Sovereign wealth funds - Foreign cash has its drawbacks

State-backed investments into Latin America are set to increase, as developing countries act to secure natural resources, providing the region with a vital source of revenue but also stirring political tensions.

For the largely barren Gulf states and parts of Asia, Latin America is both a rich and relatively accessible source of the commodities they need to feed their people and a way to translate their wealth into economic development.

However, the fight for these resources is likely to become more cut-throat, with water scarcity limiting food supplies as the global population continues to grow. Fearing for their future food security, Arab and Asian countries have increasingly used sovereign wealth funds to secure resources and land in Latin America, sometimes funnelling money through the private sector to bypass local regulations.

Last year alone, Gulf states invested about $5.1bn in Brazil, estimates Daniel Melhem, president of the Gulf Latin America Leaders Council: “This is just the tip of the iceberg,” he says. “This type of ‘south-south’ investment is still something very new for the global economy.”

Among the Arab states, Qatar and Abu Dhabi have been the most active in Latin America so far. This year, Al Gharrafa Investment, a subsidiary of Qatar’s sovereign wealth fund, increased its stake in Adecoagro, a farmland venture backed by billionaire investor George Soros which is based in Argentina, Brazil and Uruguay.

“When we meet the sovereign wealth funds, they’re mostly looking at commodities, either mining or food,” Mr. Melhem says. “But they’ve also shown interest in the financial sector and real estate.”

In fact, Qatar’s first big move into Latin America was a $2.72bn purchase of a stake in the Brazilian arm of Santander, the Spanish bank. Aabar Investments, one of Abu Dhabi’s state investment vehicles, also made a $328m investment in Santander Brazil in 2009.

Asian sovereign wealth funds favour energy, something the oil-rich Gulf states do not need. “Sovereign wealth funds from Asia have been looking for energy resources to advance their economic agenda in the medium term,” says Enrique Alvarez, head of Latin American research at IDEAglobal.

Last month, the chairman of the supervisory board of China’s $300bn sovereign wealth fund said he had just returned from a trip to Brazil, Argentina and Chile and saw great potential for investment. Chinese companies have invested in resources and energy businesses and analysts expect the bulk of state investments to be in these areas.

Starting with offices in Brazil and Mexico in 2008, Singapore’s state investment agency Temasek has taken a similar direction in Latin America, buying into the oilfield services sector and a biofuels group.

In spite of their vast wealth, Gulf states have relatively small populations.
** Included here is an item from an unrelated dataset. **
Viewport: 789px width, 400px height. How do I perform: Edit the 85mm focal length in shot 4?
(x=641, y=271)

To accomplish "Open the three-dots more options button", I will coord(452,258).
As such, they have traditionally taken a much more passive approach, relying on local management teams. The Chinese have taken a more active role, as they seek to satisfy a much larger domestic demand.

While these new investors have come to rely on Latin America’s natural re­sources, the region itself has come to depend on this steady flow of revenue.
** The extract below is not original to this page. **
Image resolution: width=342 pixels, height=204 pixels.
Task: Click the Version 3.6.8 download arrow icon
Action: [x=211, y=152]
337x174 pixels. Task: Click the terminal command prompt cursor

Brazil, for example, counts on foreign investment to finance its gaping current account deficit, which reached 2.31 per cent of gross domestic product in the year to February. The country also desperately needs the funds to invest in infrastructure projects, as it prepares to host the World Cup in 2014 and the Olympics two years later.
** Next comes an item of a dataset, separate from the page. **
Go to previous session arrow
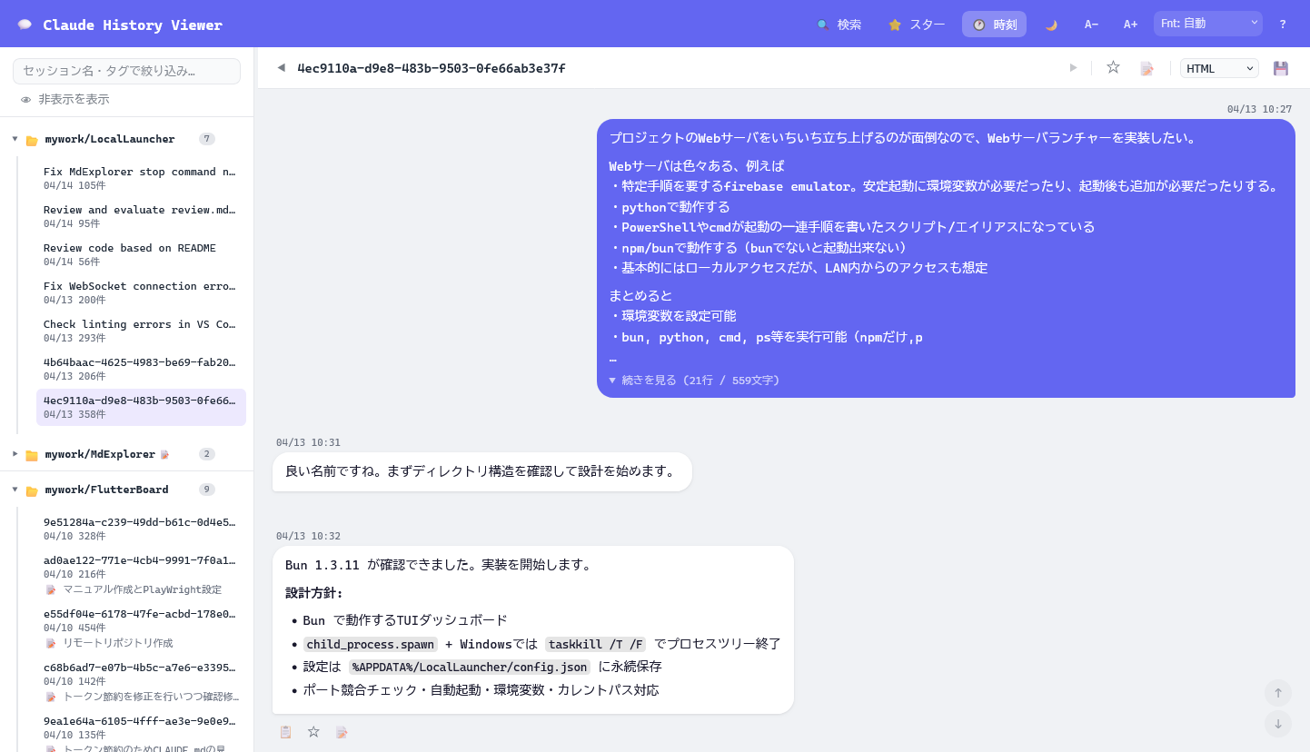pyautogui.click(x=281, y=68)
However, investment comes at a price. There is a sense of unease about sovereign wealth funds’ lack of transparency and their exploitation of local resources. In some cases, it is not possible to distinguish between state-backed and private investment.

“Saudi Arabia has been very vocal about food security and wants to acquire land in Brazil,” explains Mr. Melhem. “The first instinct would be to go straight to the Brazilian government but they don’t sell land to foreign investors. Instead, Saudi Arabia gives loans to the private sector that will be used to invest in food security overseas.”

Charging interest is not permitted under Islamic law, so these companies often get away with paying very little in return for these loans, he adds.

As a result, there is a risk that Latin American countries may resort to protectionist policies to direct this foreign investment to specific areas of the economy.

For example, Brazil has been preparing rules to block foreign governments and state-owned companies from buying agricultural land, while trying to allow genuine private sector investors. The unease is particularly acute when it comes to China.

“Some economies lean towards being liberal, open and operating on a commercial basis. Others lean towards state control,” says Peter Mandelson, a former UK business secretary and EU trade commissioner, on the sidelines of a policy conference in São Paulo.

“That will produce increasing tension in the international trading system, not between developed and developing countries but between the fast growing countries themselves.”